Bad Information and Determination
It all started out with bad information. I swear that I read somewhere that the hike to Delicate Arch was an easy half-mile walk. Anybody that has been here can tell you it is a difficult, steep climb of about 1.5 miles (each way). Joyce was sure it was going to start raining at any moment but I was convinced that we could make it there and back easily. I kept walking and walking till I got to a narrow curve that looked like it was going nowhere.
I turned back thinking that Joyce had stayed put back down the slope only to find that she wasn’t far behind. We convinced each other that we had come this far so, may as well keep going. It was worth the effort to see this most famous spot in the park.
Unfortunately, quite a few others had the same idea and it was pretty crowded by the arch.
Rewards in spite of it all
In spite of the ugly-looking weather that was trailing us, we got to one of the must-see places in the state of Utah and ended up with a beautiful sunset on the way back down. Well, that and aching legs! Still, it was worth the risk and we ended up not getting rained on during our trek.
Sometimes, I guess you just have to go for it and hope for the best.
No pot of gold but it definitely looked like the rainbow’s end.
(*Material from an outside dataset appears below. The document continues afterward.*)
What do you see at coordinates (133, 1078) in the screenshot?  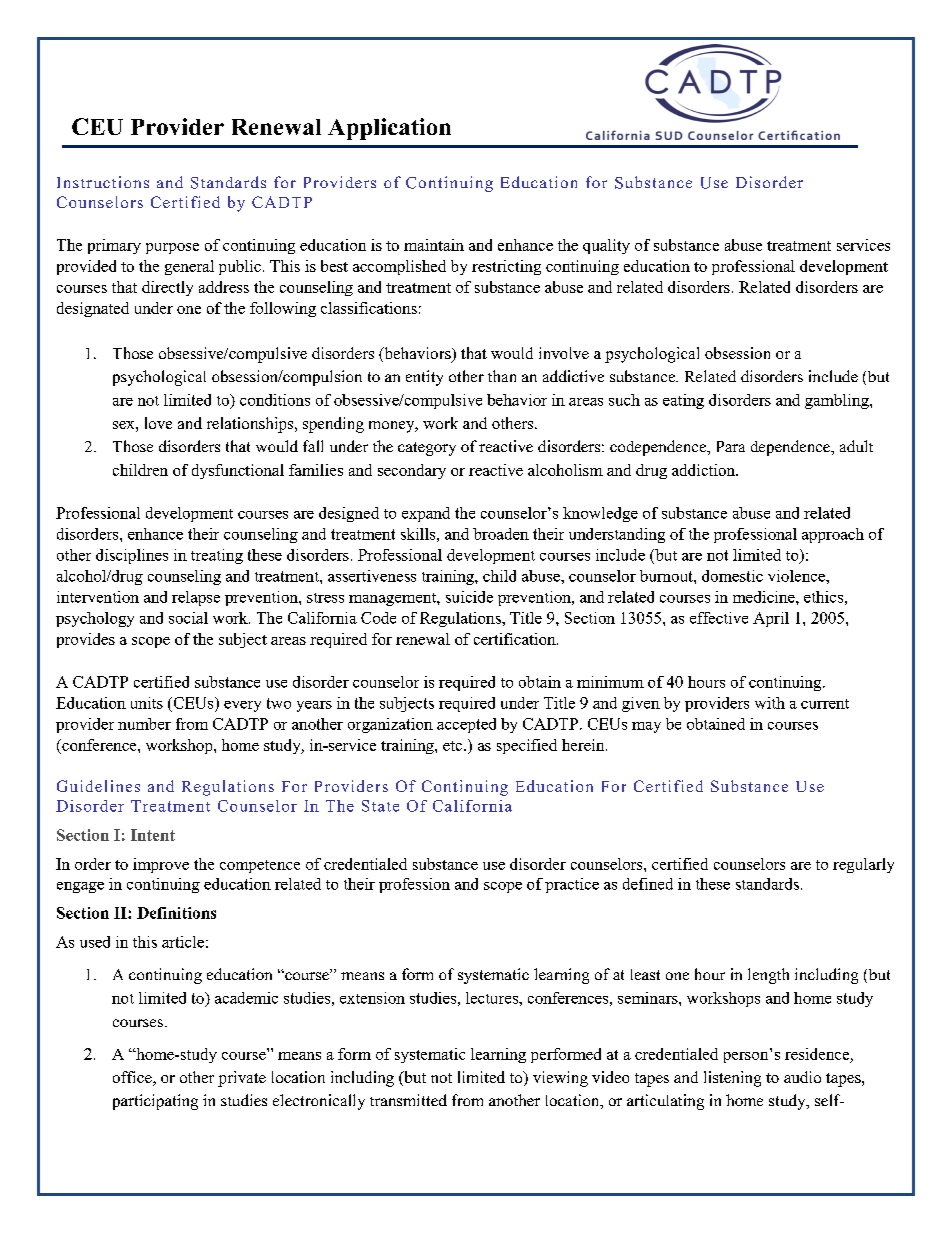 I see `office` at bounding box center [133, 1078].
I almost forgot about this event we witnessed on the way to Rocky Mountain National Park back in May. This isn’t the best quality image since it was taken out a car window while moving, in the rain, with my cell phone. Still, it came out OK and I just had to share.
Our approach to RMNP was a winding route through the mountains south of the park. It was cloudy and rainy most of the way there but the skies brightened up every now and then which is ideal for rainbows. As we came to one especially twisty part of the road I spotted a rainbow but it wasn’t high in the sky. It looked like it was almost flat on the ground!
This was in a spot called Peaceful Valley. Colorado Route 72 takes a big hairpin turn around the valley here and we could see the rainbow all the way around. When we got around the side, we could see how this “ground rainbow” came to be. Down into the valley you could see the full rainbow but where we had first seen it, only the top of the arch was peeking up out of the valley.
I have never seen anything like this before and may not be lucky enough to experience it again. I am sure glad that we got to see it and at least could record the event even if it was just on my cell phone.
It is kind of strange that this amazing formation in Arches National Park known as the Parade of Elephants, is somehow second-sister to the Windows arches just south of it. This image was taken at the head of the trail leading from the parking area at Windows and leading down to see the parade up close. Use your imagination a little and you can see how the great bulk and graceful curves within this formation make you think of elephants.
On top of this being an impressive group, there are many unique and interesting individual formations within the parade. My favorite was the Double Arch. This formation is the result of two different forms of erosion. Part of the double arch was formed like most or the other arches you see in the park, from below. The second arch was formed from above, by what is known as a pot-hole arch.
We almost skipped going into the Windows section since (as you can see) it was raining and overcast. I actually was planning to go to the end of the road to see the Devils Garden section but, something convinced us to make this stop. I am so glad we did! If I had gotten nothing other than the double arch picture shown above, I would have considered this a successful photographic trip. It’s strange how things work out if you have a little trust and patience.